• **EXERCISE**
In the items below, change every "Screen dimensions" to "Display size" and leave everything else untouched.

-- start --

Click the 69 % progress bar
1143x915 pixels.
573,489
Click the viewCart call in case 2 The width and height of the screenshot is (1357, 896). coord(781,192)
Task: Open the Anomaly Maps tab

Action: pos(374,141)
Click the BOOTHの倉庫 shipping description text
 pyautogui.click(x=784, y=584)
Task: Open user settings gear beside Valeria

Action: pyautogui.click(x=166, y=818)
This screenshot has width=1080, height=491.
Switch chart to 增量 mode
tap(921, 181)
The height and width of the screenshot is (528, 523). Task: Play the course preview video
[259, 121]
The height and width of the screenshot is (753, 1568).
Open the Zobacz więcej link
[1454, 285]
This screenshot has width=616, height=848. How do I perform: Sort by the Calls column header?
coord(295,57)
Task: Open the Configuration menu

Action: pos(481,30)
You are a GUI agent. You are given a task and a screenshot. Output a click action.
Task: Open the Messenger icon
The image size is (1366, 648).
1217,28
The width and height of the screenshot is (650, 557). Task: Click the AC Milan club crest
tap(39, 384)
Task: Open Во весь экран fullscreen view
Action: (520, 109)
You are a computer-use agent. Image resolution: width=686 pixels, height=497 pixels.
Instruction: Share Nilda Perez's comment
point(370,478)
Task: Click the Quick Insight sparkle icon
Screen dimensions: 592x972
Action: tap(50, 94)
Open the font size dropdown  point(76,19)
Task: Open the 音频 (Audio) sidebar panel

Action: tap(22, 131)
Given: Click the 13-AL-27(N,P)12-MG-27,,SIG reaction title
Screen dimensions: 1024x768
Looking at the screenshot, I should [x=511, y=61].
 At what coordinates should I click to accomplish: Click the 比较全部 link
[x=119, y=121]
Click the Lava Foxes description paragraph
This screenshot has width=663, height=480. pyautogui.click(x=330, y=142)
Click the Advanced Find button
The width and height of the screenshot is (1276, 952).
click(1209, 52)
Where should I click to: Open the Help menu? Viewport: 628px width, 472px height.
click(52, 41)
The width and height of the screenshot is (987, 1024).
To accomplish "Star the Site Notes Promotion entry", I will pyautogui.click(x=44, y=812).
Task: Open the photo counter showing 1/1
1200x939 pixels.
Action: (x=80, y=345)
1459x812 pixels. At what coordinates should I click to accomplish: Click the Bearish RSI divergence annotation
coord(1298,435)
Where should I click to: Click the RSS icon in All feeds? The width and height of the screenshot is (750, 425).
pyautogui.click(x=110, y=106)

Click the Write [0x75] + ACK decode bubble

-- end --

• **FINISHED ANSWER**
Click the 69 % progress bar
1143x915 pixels.
573,489
Click the viewCart call in case 2 The width and height of the screenshot is (1357, 896). coord(781,192)
Task: Open the Anomaly Maps tab

Action: pos(374,141)
Click the BOOTHの倉庫 shipping description text
 pyautogui.click(x=784, y=584)
Task: Open user settings gear beside Valeria

Action: pyautogui.click(x=166, y=818)
This screenshot has width=1080, height=491.
Switch chart to 增量 mode
tap(921, 181)
The height and width of the screenshot is (528, 523). Task: Play the course preview video
[259, 121]
The height and width of the screenshot is (753, 1568).
Open the Zobacz więcej link
[1454, 285]
This screenshot has width=616, height=848. How do I perform: Sort by the Calls column header?
coord(295,57)
Task: Open the Configuration menu

Action: pos(481,30)
You are a GUI agent. You are given a task and a screenshot. Output a click action.
Task: Open the Messenger icon
The image size is (1366, 648).
1217,28
The width and height of the screenshot is (650, 557). Task: Click the AC Milan club crest
tap(39, 384)
Task: Open Во весь экран fullscreen view
Action: (520, 109)
You are a computer-use agent. Image resolution: width=686 pixels, height=497 pixels.
Instruction: Share Nilda Perez's comment
point(370,478)
Task: Click the Quick Insight sparkle icon
Display size: 592x972
Action: tap(50, 94)
Open the font size dropdown  point(76,19)
Task: Open the 音频 (Audio) sidebar panel

Action: tap(22, 131)
Given: Click the 13-AL-27(N,P)12-MG-27,,SIG reaction title
Display size: 1024x768
Looking at the screenshot, I should [x=511, y=61].
 At what coordinates should I click to accomplish: Click the 比较全部 link
[x=119, y=121]
Click the Lava Foxes description paragraph
This screenshot has width=663, height=480. pyautogui.click(x=330, y=142)
Click the Advanced Find button
The width and height of the screenshot is (1276, 952).
click(1209, 52)
Where should I click to: Open the Help menu? Viewport: 628px width, 472px height.
click(52, 41)
The width and height of the screenshot is (987, 1024).
To accomplish "Star the Site Notes Promotion entry", I will pyautogui.click(x=44, y=812).
Task: Open the photo counter showing 1/1
1200x939 pixels.
Action: (x=80, y=345)
1459x812 pixels. At what coordinates should I click to accomplish: Click the Bearish RSI divergence annotation
coord(1298,435)
Where should I click to: Click the RSS icon in All feeds? The width and height of the screenshot is (750, 425).
pyautogui.click(x=110, y=106)

Click the Write [0x75] + ACK decode bubble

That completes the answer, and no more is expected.